Jolting at the sudden touch or not, I couldn’t keep in my laugh. “This is pathetic.”
It wasn’t fury that flashed through his eyes that time. Hurt did. The slightest pull in his brows, the vaguest downturn of his lips. It vanished as quick as it’d come, and still, the moment I saw that look, I knew I shouldn’t have said that.
Not because I cared about the punishment that came next. Not because I hated him edging me for the next hour, or two, or four, if that’s how long he kept this going for—and he had before.
Because hurting him hadn’t been my intention.

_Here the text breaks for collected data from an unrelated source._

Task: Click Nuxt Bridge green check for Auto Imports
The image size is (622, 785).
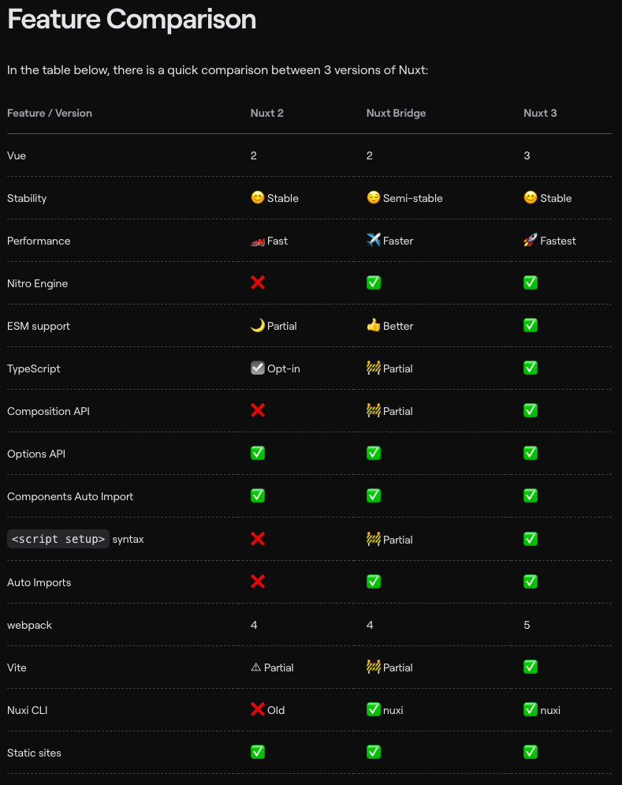Action: pyautogui.click(x=374, y=581)
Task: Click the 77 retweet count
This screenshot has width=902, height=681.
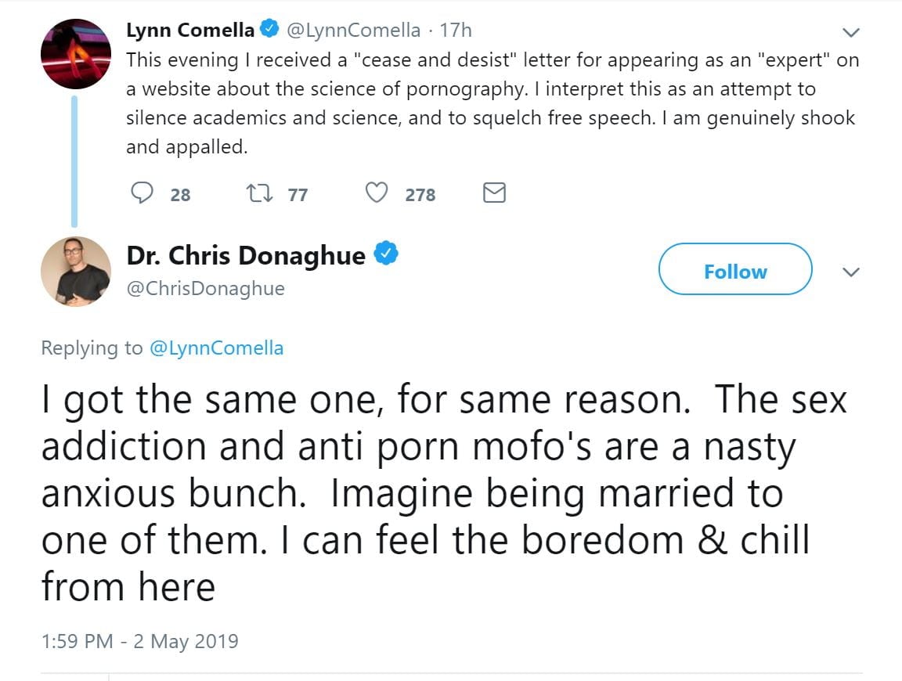Action: tap(298, 195)
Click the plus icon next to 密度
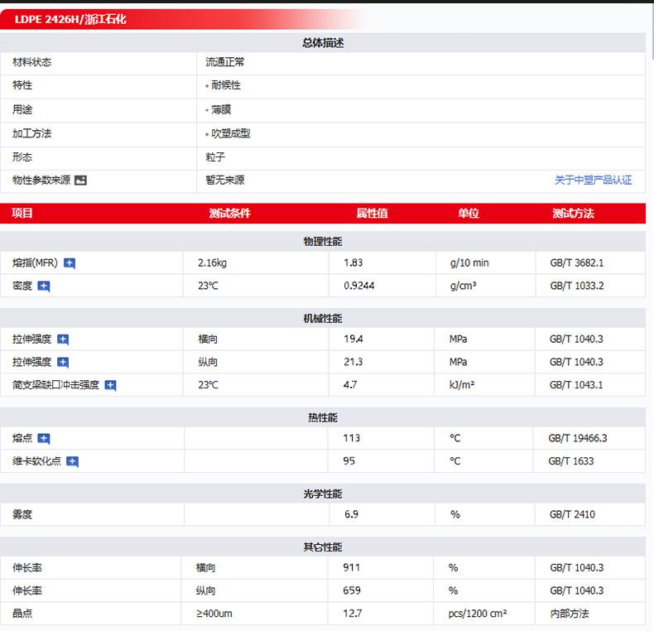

Truthfully, I wasn’t sure why that sentence left my lips. Was it true? Yeah, it was. A word, one stupid word, carrying so much relevance was pathetic. But not in the way he was thinking. Of course, I was the one who made him feel that way, and I’d take responsibility for that, but I hadn’t said that because I thought he was pathetic. He was anything but.
The weight that word carried for me. That’s what was pathetic.
But it didn’t matter.
It was too late to take it back.
He was already unclipping the eyehooks on the cuffs and dropping the still buzzing vibrator to the bed.
“Decan—”
“Shut the fuck up.” No more fury in his voice. No more anger. Cold, blunt rage instead. “Keep your fucking mouth shut, Brooke.”
“But—”
He clasped a hand over my mouth. Eyes like fire burned into mine. “Shut. The. Fuck. Up.”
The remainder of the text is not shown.